If you haven't noticed, I like to ask questions.... Lol Sorry, definitely a noob but learning so much from you all sharing your experience over the years.

Anyways, I'm not sure if this is addressed anywhere, I tried various searches and turned up nothing. How might you add 'haze' to space? For example. I want to be working on a asteroid belt scene, and I am not working from within a planet (which is removed) or atmosphere to create lighting effects. However, in space, there is dust particles which capture light and provide us the glares we see in space, which are in fact more prominent then in the atmosphere of Terra.

Kadri

You could use clouds. Use a planet with "Render surface" unchecked.

WAS

Damn. Yeah both require a lot of memory consumption for a field of other planets with intense fractalizations making up a asteroid field. I don't want to be using a planet at all. I wish there was shader/function/scope for the 'space' in-between planets and the background which you could plug a atmosphere into, for space dust.


Dune

I'd try making the main planet (you still need one for haze/clouds) as big as the background sphere, or a bit smaller, and use only the atmosphere with a low (perhaps even negative) height, or clouds under the invisible planet's surface. Then you'd have very distant haze. You'd need huge numbers for dispersal/size.

WAS

Indeed, I have to use a planet for the space dust. Such is a incredibly depressing considering the nature of the program. We definitely need a way to shade the space in the scene. For 3D nebula based on clouds, space dust, etc. I can't imagein it'd be hard to create a 'space' node which fills all the space in the scene besides a planets atmosphere (if it has one, if not, go for it lol)

Here is what I have managed



My only issue is, 'receive shadows from terrain' does not work in this instance, so I get no casted shadows from the asteroids. :(

Oshyan

The back-side of your asteroid is illuminated for some reason, so that may be affecting shadows. Also, where you enable "receive shadows" depends on whether you're using atmosphere or cloud to get the glow. Both have options for getting shadows. If you're using Planet objects for your asteroids, you may not even need it...

- Oshyan

WAS

#6
Quote from: Oshyan on December 09, 2014, 05:27:20 PM
The back-side of your asteroid is illuminated for some reason, so that may be affecting shadows. Also, where you enable "receive shadows" depends on whether you're using atmosphere or cloud to get the glow. Both have options for getting shadows. If you're using Planet objects for your asteroids, you may not even need it...

- Oshyan
there are two suns for ambient light I was going to use to incorporate a nebula. But they're at 0.2 strength. Maybe if I disable  light in atmosphere for ambient subs? I didn't want to lose all detail from the back of the asteroids.

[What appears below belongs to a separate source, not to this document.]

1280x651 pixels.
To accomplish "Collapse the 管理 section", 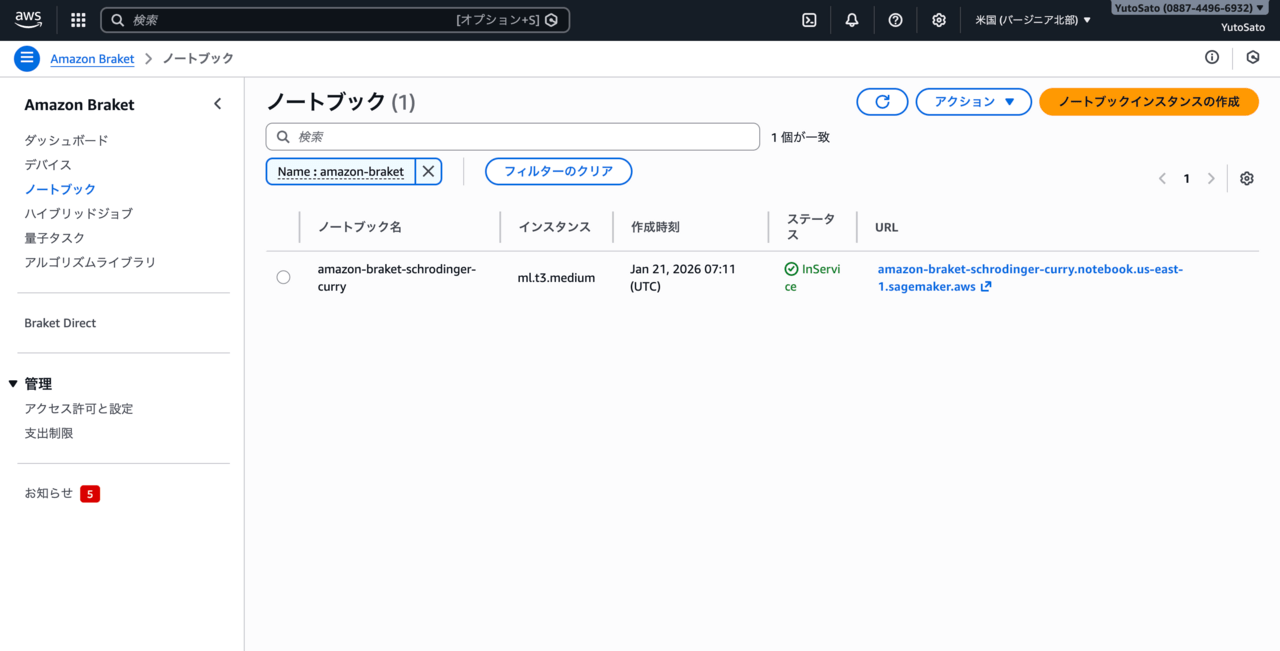I will click(13, 384).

Receive shadows is set in the atmosphere which is all that I'd enabled for lightning effects and dust haze. 

Oshyan

Then I'm wondering whether there's enough atmosphere density in the area of the asteroids to cause shadows. I'm pretty sure it should work *in theory*.

- Oshyan

WAS

Quote from: Oshyan on December 09, 2014, 06:53:12 PM
Then I'm wondering whether there's enough atmosphere density in the area of the asteroids to cause shadows. I'm pretty sure it should work *in theory*.

- Oshyan

That is probably the case. It is in fact very thin and the camera is sitting at the edge of the haze limit I believe for the most part.